Another Microsoft veteran, Jonathan Smith, also joined the IoT team recently (January 2014), according to his LinkedIn profile. Like Teixeira, Smith was a former member of the Microsoft Developer Division's technical computing effort. (Technical Computing was where many of the employees whom Microsoft acquired back in 2009 when it bought Interactive Supercomputing ended up.)

Most recently, Smith was Group Program Manager for Windows Azure Engineering. He also previously served in various Program Manager roles for "every release of WIndows from Windows 2000 through Windows 7," according to his LinkedIn profile.

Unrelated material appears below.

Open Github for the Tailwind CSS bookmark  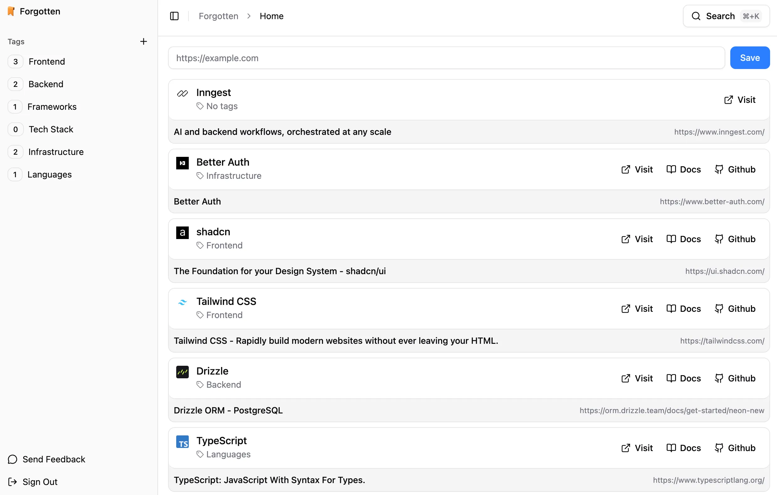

In his LinkedIn profile, Teixeira described the role of the IoT team as building "the operating systems and cloud services that power non-PC/tablet/phone/console 'things' such as industry devices, wearables, automobiles, consumer electronics, etc. We enable intelligent systems to be built from these things across a broad range of industry verticals."

The mention of services is interesting here (given the IoT team is part of the operating systems team, not Azure or Executive Vice President Qi Lu's applications and services group). I'm also interested in Teixeira's mention of wearables, given the Windows Embedded team, as I mentioned above, hasn't addressed the consumer space to date.

I noted last fall that Alex Kipman is now believed to be heading up the software side of Microsoft's wearables effort. Kipman works for Myerson on the operating systems team. Kipman is credited as one of the main visionaries behind Microsoft's Kinect sensor and has been heading up Xbox incubation for the past few years. (He previously worked on MSBuild and Vista Ultimate.)

I asked Microsoft officials whether IoT is simply the new name for the Embedded team or if it's a more broadly focused group that encompasses Embedded. I was told the team had nothing to say on either question at this time.

I'll be interested to see how and if the IoT team ends up working with Microsoft Research. As I blogged previously, the Microsoft researchers have been doing a lot of work around the HomeOS concept

Last fall, researchers noted they have built a prototype storage system for data generated by connected devices and applications in the home. That storage system, codenamed "Bolt," currently supports local, Azure and Amazon S3 storage, and integrates directly with HomeOS, according to a research paper published last November.